Unjuk rasa yang dimulai sekitar pukul 09.00 WIT ini awalnya berjalan damai. Massa datang dari sejumlah tempat di Kota Jayapura dan Sentani untuk memprotes dugaan kekerasan dan ujaran kebencian bernada rasisme terhadap mahasiswa Papua di Surabaya dan Malang, beberapa waktu lalu. Massa juga menuntut pembukaan blokir jaringan internet yang dilakukan sejak 19 Agustus lalu.
Namun, sekitar pukul 16.00, unjuk rasa mulai rusuh. Massa, antara lain, membakar kantor Telkomsel Jayapura, kantor Majelis Rakyat Papua, dan sebuah stasiun pengisian bahan bakar untuk umum. Tindakan itu membuat aktivitas pemerintahan, ekonomi, dan layanan publik lumpuh total.
Kemarin sore, pemerintah memblokir total layanan seluler, termasuk layanan suara dan pesan singkat di Jayapura. Menurut Menteri Komunikasi dan Informatika Rudiantara, hal itu terjadi karena ada yang memotong kabel utama jaringan optik Telkom di daerah tersebut.
Sehari sebelumnya, Rabu, unjuk rasa dengan tuntutan yang sama di Deiyai, Papua, juga berakhir rusuh. Seorang anggota TNI dan dua warga meninggal akibat peristiwa ini.
Komisioner Komisi Nasional Hak Asasi Manusia, Amiruddin Al Rahab, berharap seluruh pimpinan kementerian/lembaga punya satu langkah yang sama dalam merespons peristiwa yang memanas di Deiyai dan Jayapura.
Tokoh masyarakat Papua juga perlu diundang untuk berbicara dari hati ke hati dan didengarkan aspirasinya untuk membantu menyelesaikan masalah di Papua. Pendapat dan masukan dari tokoh Papua diperlukan, lanjut Amiruddin, agar pendekatan pemerintah terhadap Papua sesuai dengan keinginan dan kebutuhan masyarakat setempat.
Evaluasi
Presiden Joko Widodo mengatakan, rencana untuk mengundang dan bertemu dengan para kepala suku, tokoh adat, dan tokoh masyarakat Papua akan segera diwujudkan.

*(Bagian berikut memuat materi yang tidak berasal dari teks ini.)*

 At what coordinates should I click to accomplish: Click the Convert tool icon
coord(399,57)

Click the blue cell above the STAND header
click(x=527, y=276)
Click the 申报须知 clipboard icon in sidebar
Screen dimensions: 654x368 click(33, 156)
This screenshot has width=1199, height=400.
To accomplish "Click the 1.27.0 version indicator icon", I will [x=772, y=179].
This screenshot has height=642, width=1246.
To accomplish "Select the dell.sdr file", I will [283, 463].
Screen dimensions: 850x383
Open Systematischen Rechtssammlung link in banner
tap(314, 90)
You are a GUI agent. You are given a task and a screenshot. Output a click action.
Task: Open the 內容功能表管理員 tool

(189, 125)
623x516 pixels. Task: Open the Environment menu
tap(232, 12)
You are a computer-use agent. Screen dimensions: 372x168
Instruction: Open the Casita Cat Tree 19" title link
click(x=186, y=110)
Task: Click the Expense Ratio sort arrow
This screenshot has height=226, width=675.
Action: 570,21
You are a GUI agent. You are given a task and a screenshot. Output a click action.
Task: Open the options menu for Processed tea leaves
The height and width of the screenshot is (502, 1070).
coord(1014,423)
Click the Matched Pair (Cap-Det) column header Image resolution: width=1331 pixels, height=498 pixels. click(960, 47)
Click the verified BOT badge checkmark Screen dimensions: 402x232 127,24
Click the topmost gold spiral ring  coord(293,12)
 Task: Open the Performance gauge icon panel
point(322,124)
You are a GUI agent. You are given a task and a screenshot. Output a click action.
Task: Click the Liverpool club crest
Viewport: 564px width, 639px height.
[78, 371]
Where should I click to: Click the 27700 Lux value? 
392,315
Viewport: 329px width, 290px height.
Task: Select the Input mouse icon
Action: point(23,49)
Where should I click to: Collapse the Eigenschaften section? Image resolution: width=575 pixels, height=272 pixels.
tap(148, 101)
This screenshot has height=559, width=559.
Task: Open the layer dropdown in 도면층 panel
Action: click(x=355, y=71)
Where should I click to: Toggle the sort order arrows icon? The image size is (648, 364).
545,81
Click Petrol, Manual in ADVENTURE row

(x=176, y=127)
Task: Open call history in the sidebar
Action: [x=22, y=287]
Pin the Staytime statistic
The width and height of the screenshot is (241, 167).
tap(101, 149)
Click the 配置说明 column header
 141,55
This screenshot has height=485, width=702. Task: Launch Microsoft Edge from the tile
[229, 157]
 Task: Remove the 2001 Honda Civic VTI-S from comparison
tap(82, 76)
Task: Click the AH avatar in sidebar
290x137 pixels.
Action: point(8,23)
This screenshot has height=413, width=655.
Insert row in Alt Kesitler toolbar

Rencana itu telah disampaikan Presiden pada 22 Agustus lalu di Istana Bogor (Kompas, 23/8/2019).
Kemarin Presiden juga menegaskan, semua pelaku tindakan anarkistis dan rasialis akan diproses hukum.
Saat ditanya apakah akan ada evaluasi terkait pendekatan keamanan yang ada di Papua, Presiden menjawab, ”Semua akan kami evaluasi.”
Secara terpisah, Menteri Koordinator Politik, Hukum, dan Keamanan Wiranto menyatakan, pemerintah tidak mendiamkan apa yang kini terjadi di Papua dan telah mencoba hadir dengan pendekatan yang benar dan tepat.
Kendati demikian, pemerintah belum akan membuka akses layanan data telekomunikasi di Papua dengan alasan untuk menangkal penyebaran kabar bohong terkait Papua yang dapat membuat situasi di daerah itu semakin tidak kondusif.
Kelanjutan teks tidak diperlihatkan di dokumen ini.